Count the lines of the material below that contain the string "screenshot", treating uppercase and lowercase letters as distinct, and give only the number.
# Records to process start
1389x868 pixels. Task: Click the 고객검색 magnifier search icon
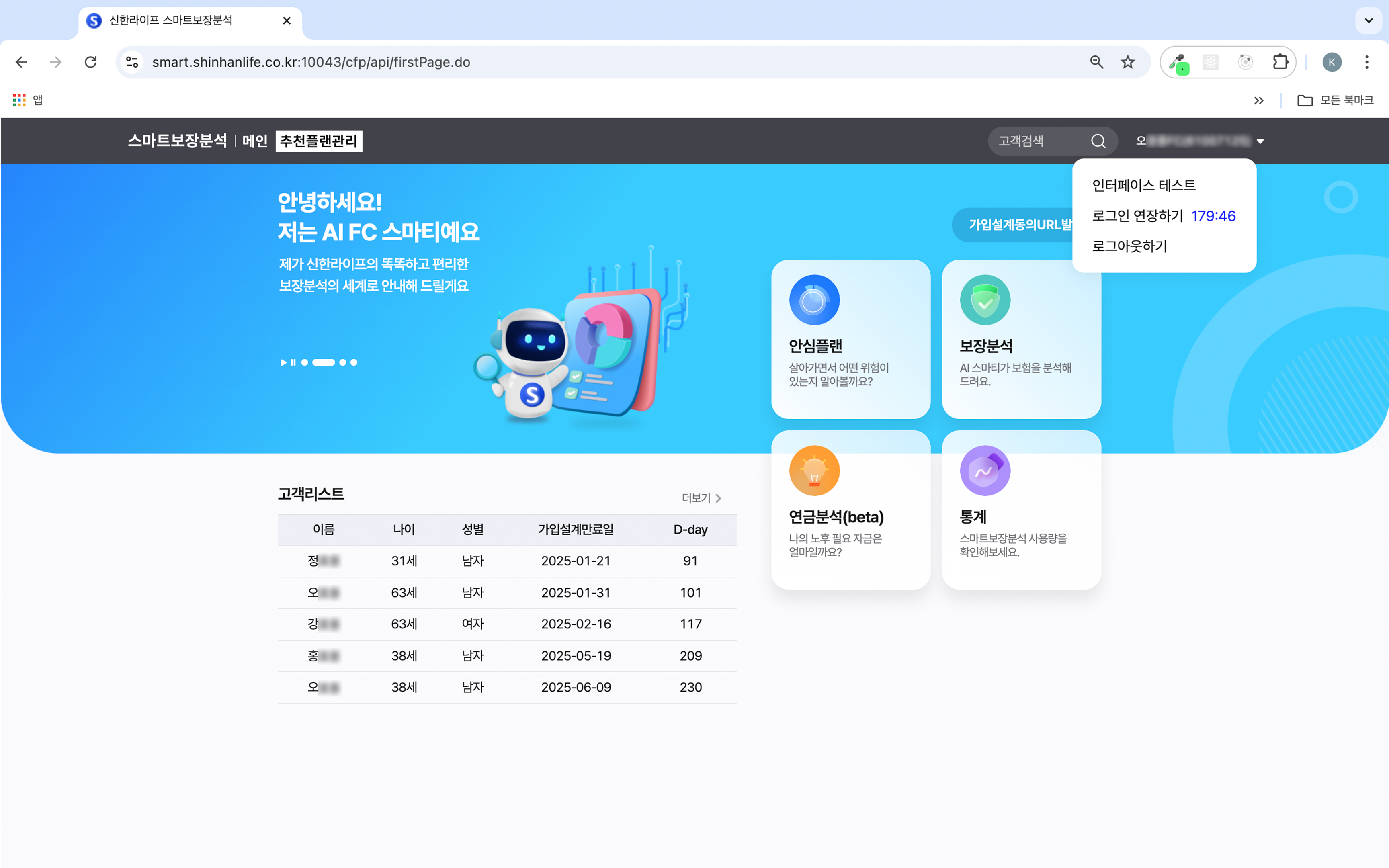(1098, 141)
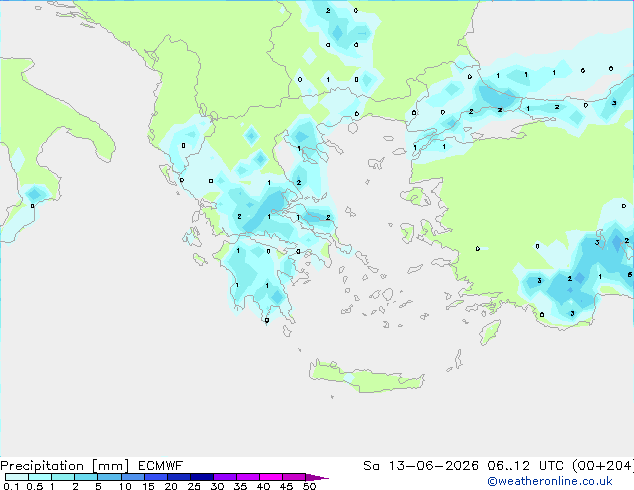Click the arrow tip at legend end beyond 50
This screenshot has height=490, width=634.
coord(319,477)
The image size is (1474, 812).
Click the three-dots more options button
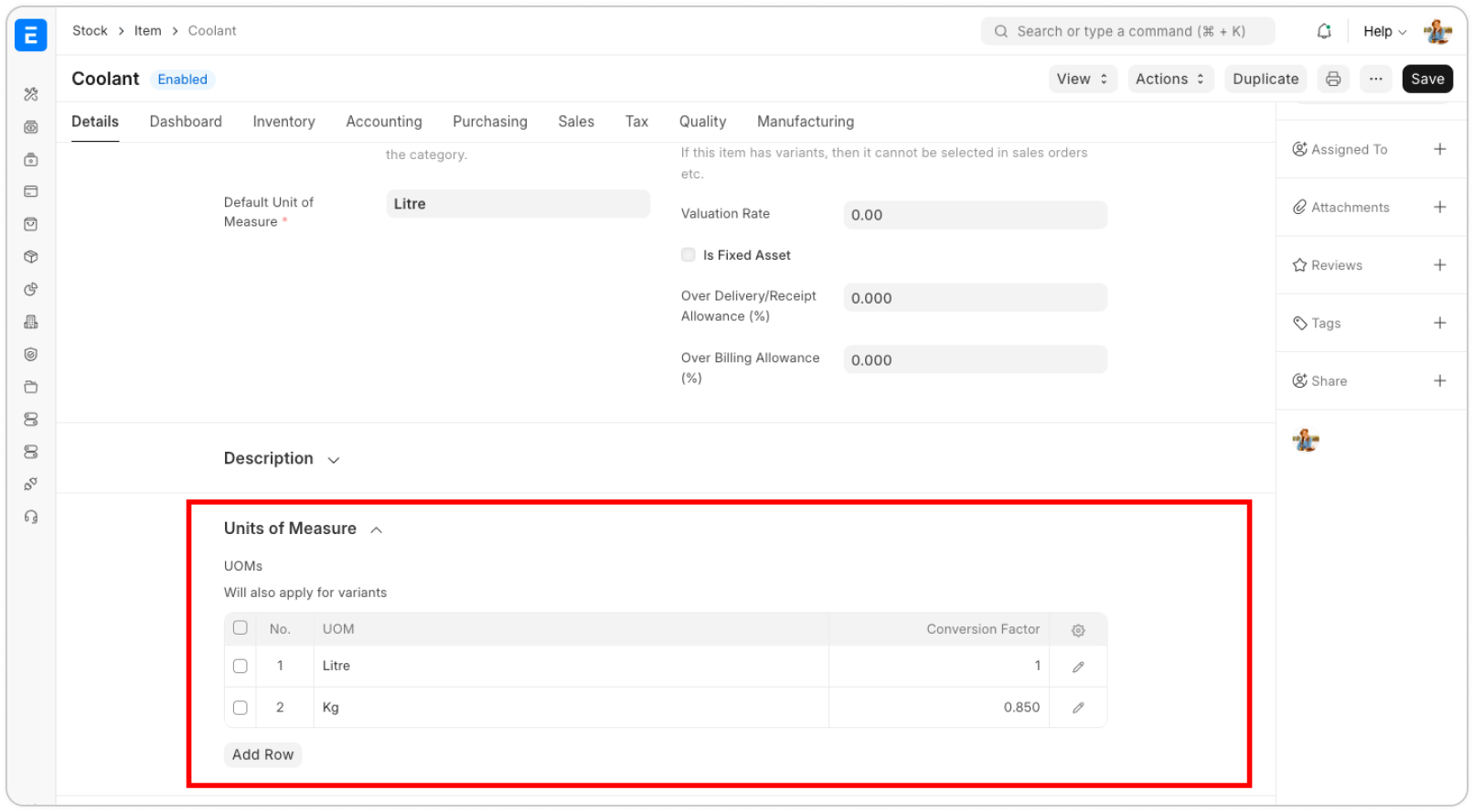pyautogui.click(x=1375, y=79)
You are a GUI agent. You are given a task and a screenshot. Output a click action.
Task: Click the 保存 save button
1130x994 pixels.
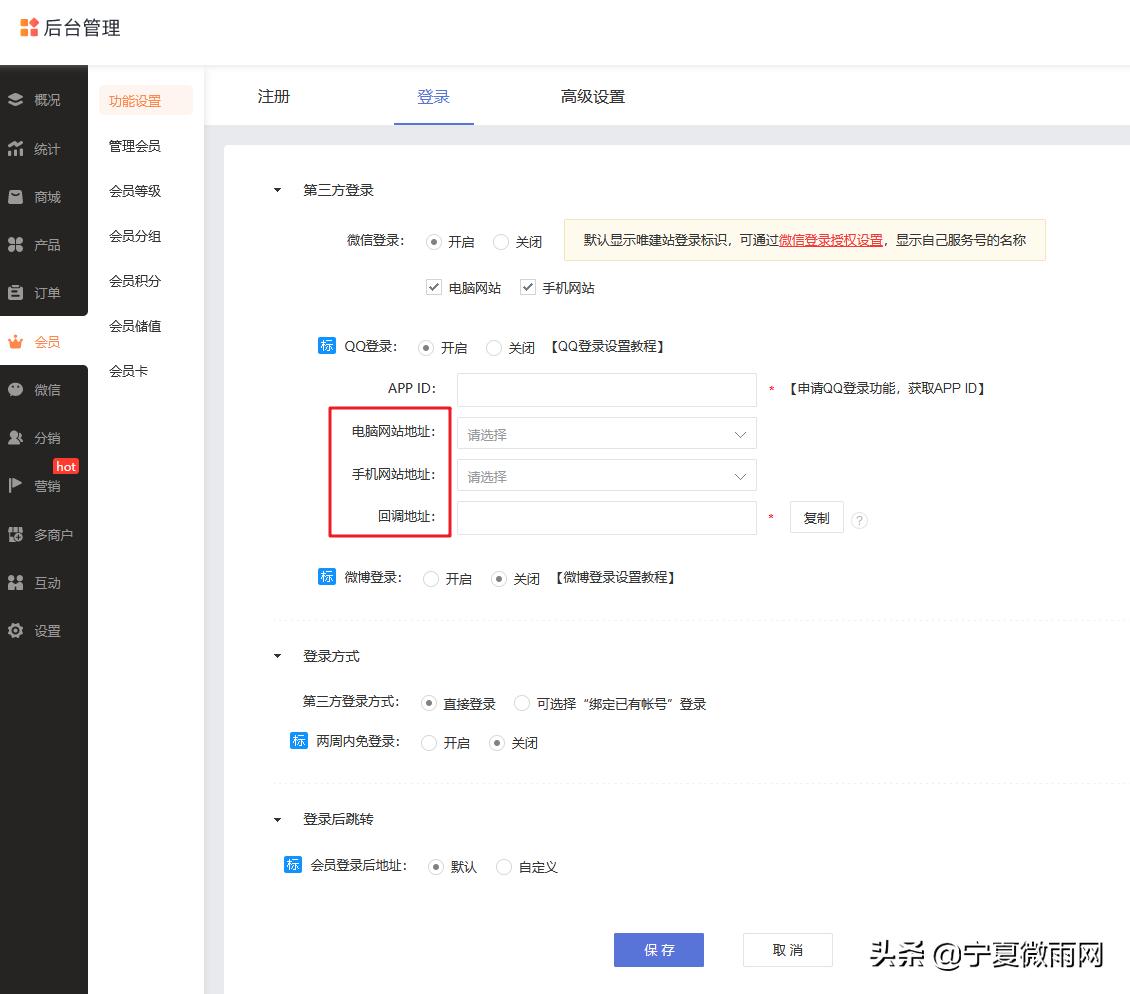(658, 950)
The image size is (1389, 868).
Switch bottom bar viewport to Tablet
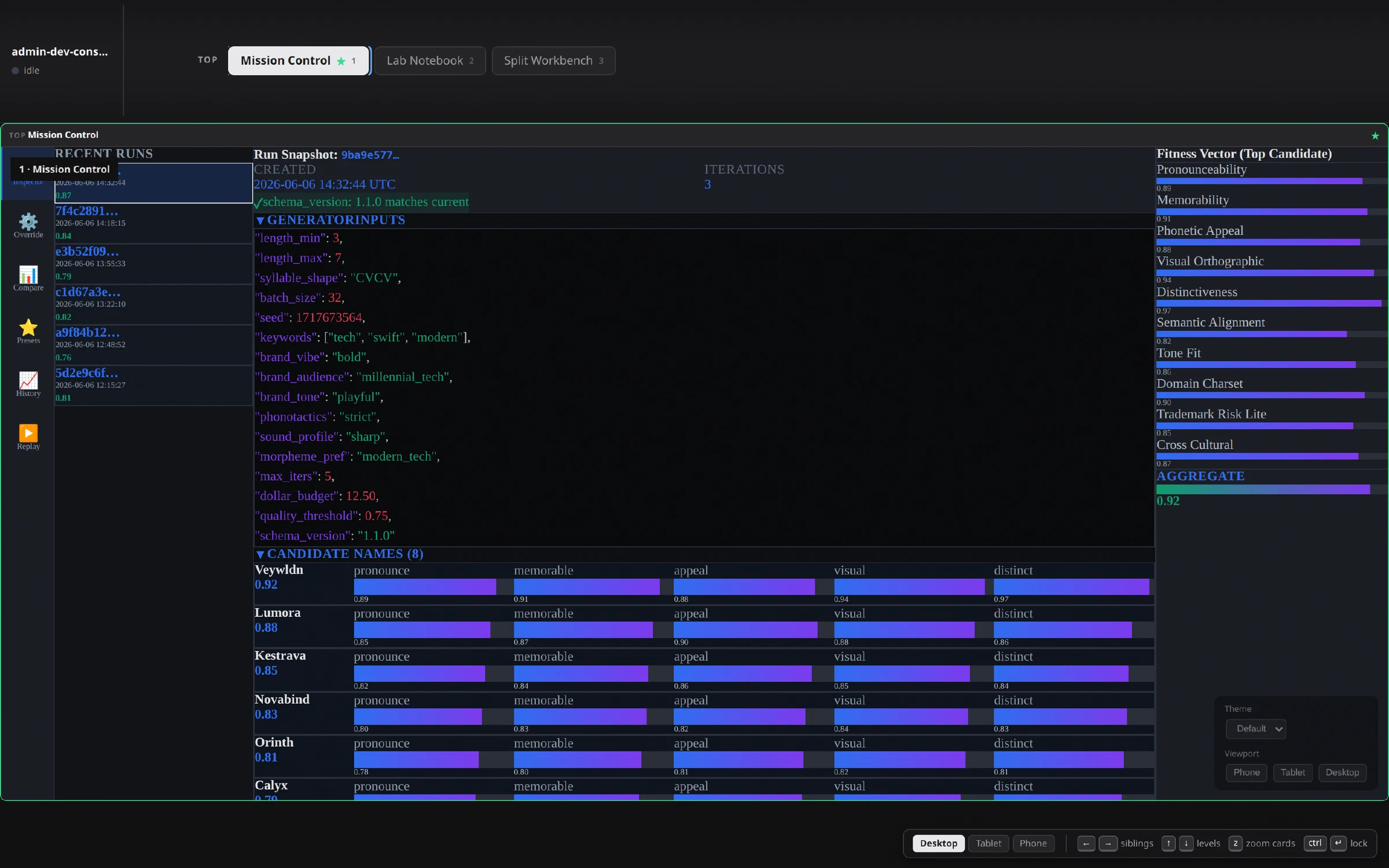[988, 844]

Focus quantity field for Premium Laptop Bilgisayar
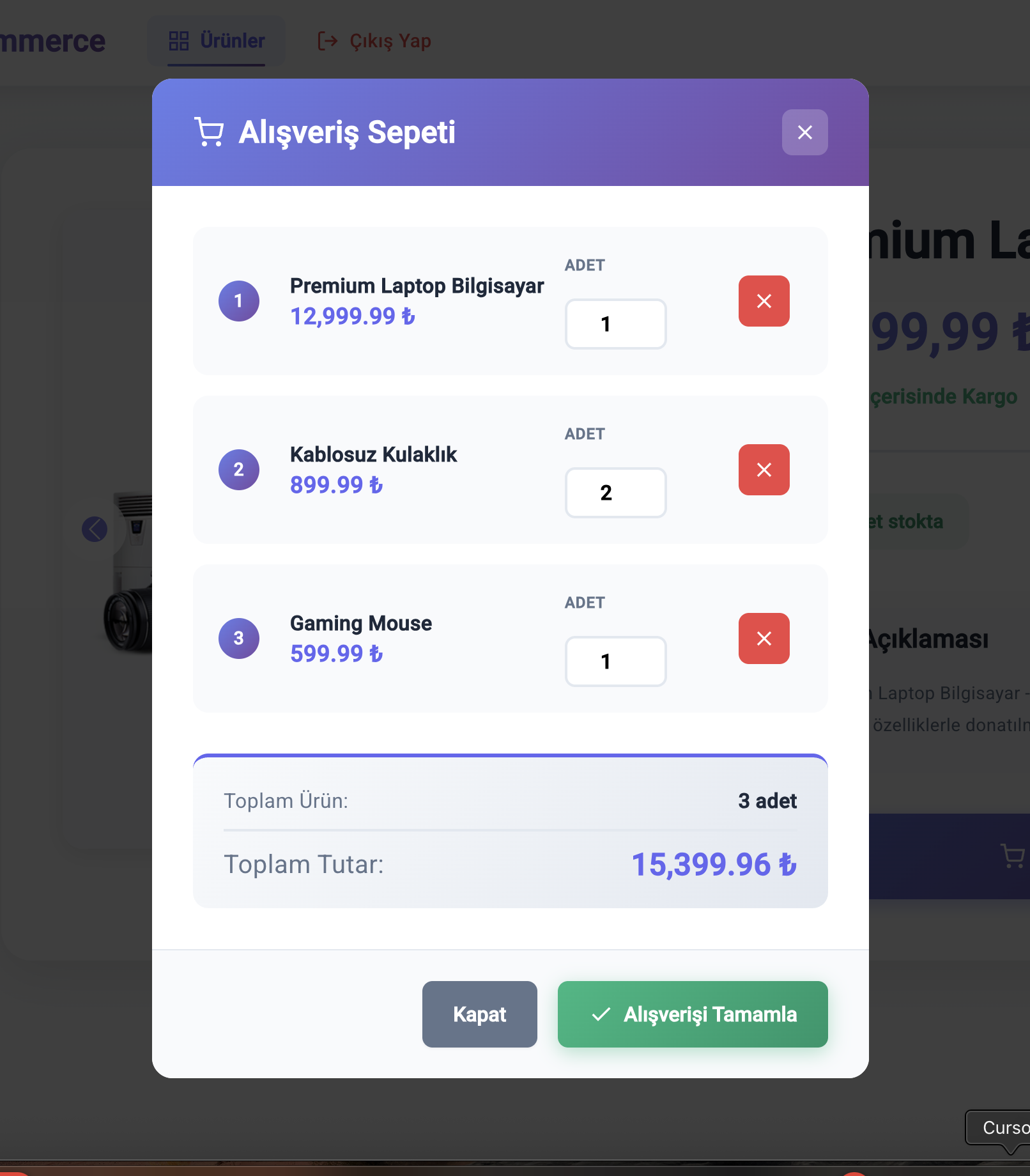(615, 324)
# Records to process end
Correct result —
2